The effects of a SCI on sexual functioning; ability to engage in sexual activities; sexual intimacy and relationships; sexual self-view, and fertility/reproductive health can be categorized in the following way (adapted with permission from Stevenson and Elliott, 2007):

  1. Direct effects of the SCI on motor, sensory and autonomic pathways which alter sexual response specifically: genital sensation; arousal (erection in men and vaginal lubrication and engorgement in women); ejaculation in men, and sensation of orgasm in men and women) Typically, people with SCI below L2 are capable of psychogenic arousal (sensory stimulation including dreams or fantasies), whereas those with lesions above T11 are capable of reflexogenic arousal (direct touch or stimulation – e.g., urinary care in a man with tetraplegia may cause an erection) (Biering-Sorensen et al. 2015).
  2. Indirect effects of the SCI such as sensory or motor alterations, bladder and bowel changes, spasticity, fatigue, psychological issues such as anxiety/depression/post traumatic stress disorder, chronic pain, autonomic dysreflexia, and alterations in sexual self-view.
  3. Iatrogenic effects of treatment (e.g. surgery and/or side effects of medications).
  4. Contextual influences, such as the effect of a SCI on relationships, one’s roles and responsibilities in the family unit of culture, and the situational and societal components of the ups and downs of living with a SCI.

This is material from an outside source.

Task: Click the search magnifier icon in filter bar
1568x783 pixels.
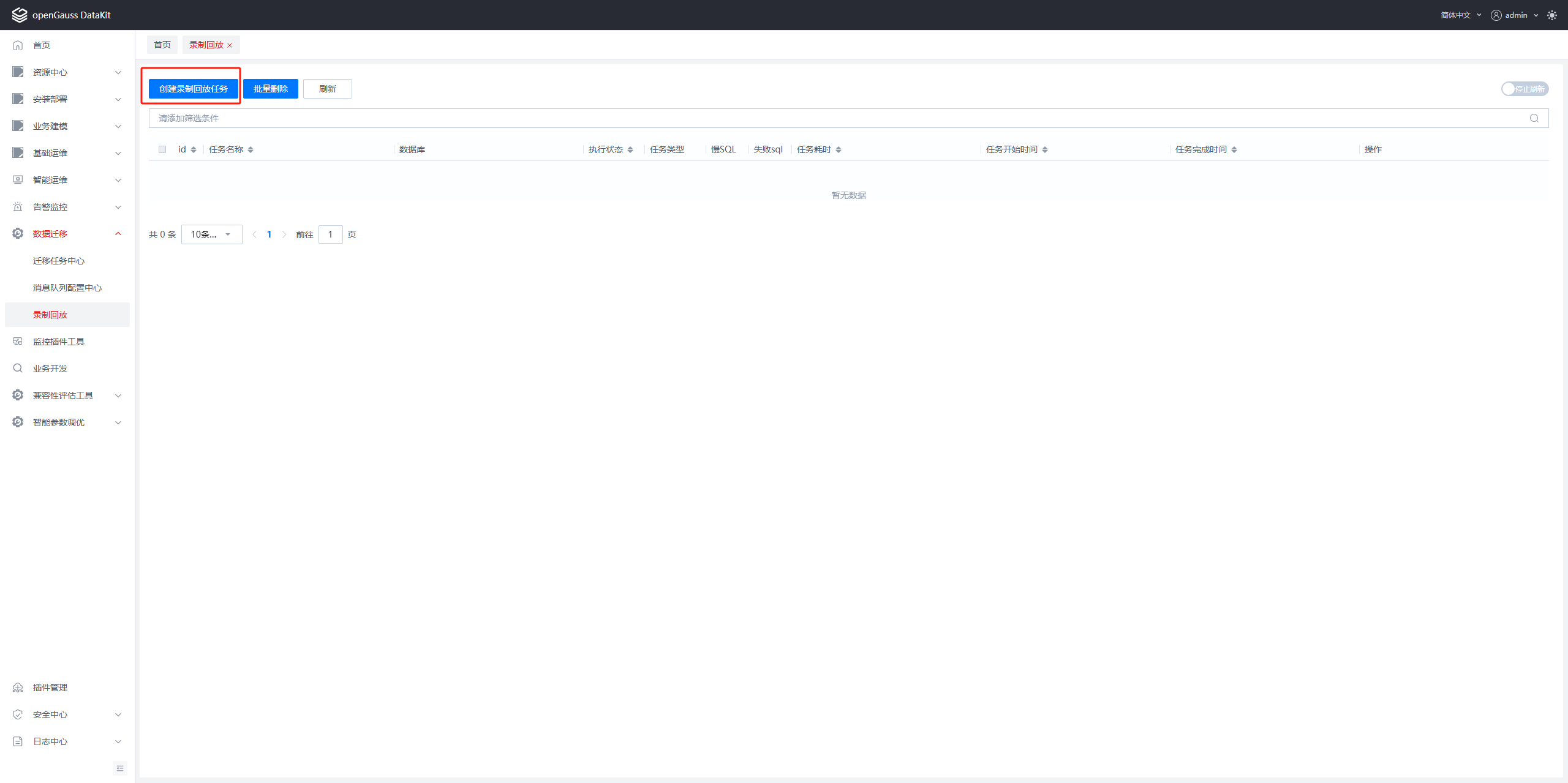Action: click(x=1534, y=118)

In 2004, Anderson et al. surveyed 681 participants (approximately 25% were female) asking what “gain of function” was most important to their quality of life. For the majority of individuals with paraplegia, regaining sexual function was rated the highest priority. For those with tetraplegia, sexual function was rated as the second highest priority, after restoration of hand and arm function. Yet, insufficient medical research has been performed in SCI to provide a great deal of evidence-based information to guide clinical sexual health practice (Biering-Sorensen & Sonksen 2001; Deforge et al. 2005). Several authors have highlighted the lack of attention given to this area and the resulting dissatisfaction within the SCI community (Tepper 1992; Tepper et al. 2001; Anderson 2004; Kennedy 2006). Thus, current sexual health clinical practice has limitations as it is primarily based on results from case reports and observational studies (with some areas like erectile dysfunction in men with SCI having a larger body of evidence). Adding to the problem is the fact that rehabilitation professionals may feel uncomfortable discussing sexual issues and are inadequately trained to do so (Herson et al. 1999; Booth et al. 2003; Post et al. 2008).

This review summarizes the main research findings to provide some recommendations for sexual and reproductive clinical practice based on evidence existing currently. In areas where evidence is lacking, recommendations based on case reports, expert opinion and observational studies are also indicated.